Recording the largest increase within that group is the United States, where con­sump­tion went from 88,000 met­ric tons in 1990/1991 to over 300,000 in 2015/2016. US con­sump­tion per capita, how­ever, still remains rel­a­tively low at .9 kg in 2014, a quan­tity on par with coun­tries like Canada and Norway, the IOC reported.

Over the same time period, the EU’s over­all con­sump­tion — which is dom­i­nated by pro­duc­ing coun­tries Spain, Italy and Greece — climbed slightly reach­ing highs in 2004/2005 before steadily drop­ping again.

Greece still leads the pack in annual per capita con­sump­tion at 12.8 kg in 2014 (fol­lowed by Spain at 11.4 kg, and Italy 10.5 kg) but con­sumes roughly 50 per­cent less by vol­ume now than it did in 2004/2005.


While some of the EU’s trends are in part due to other fac­tors (in the case of Greece, the eco­nomic cri­sis), a likely con­trib­u­tor to the recent drops in pro­ducer-coun­try con­sump­tion is the lower pro­duc­tion in recent har­vests and the result­ing higher prices.

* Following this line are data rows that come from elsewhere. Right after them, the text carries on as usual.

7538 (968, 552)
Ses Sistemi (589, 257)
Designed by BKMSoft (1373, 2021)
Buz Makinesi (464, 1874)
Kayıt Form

For exam­ple in 2005/2006 and 2014/2015, data show that EU pro­duc­tion dropped and prices spiked. The lat­ter of these two har­vest sea­sons cor­re­lates with a drought year in Spain, and the effects of Xyllela fas­tidiosa in Italy, both clearly tak­ing a toll on over­all out­put.

Non-pro­duc­ing coun­tries within the EU are con­sum­ing slightly more over­all, as well, though the major­ity of these nations don’t con­sume more than 1 kg per capita annu­ally.

Meanwhile, growth among other IOC mem­bers, such as Turkey, Morocco and Algeria, has been notable (over nine fold in Algeria), with per capita con­sump­tion for each coun­try sit­u­ated at under 4 kg annu­ally.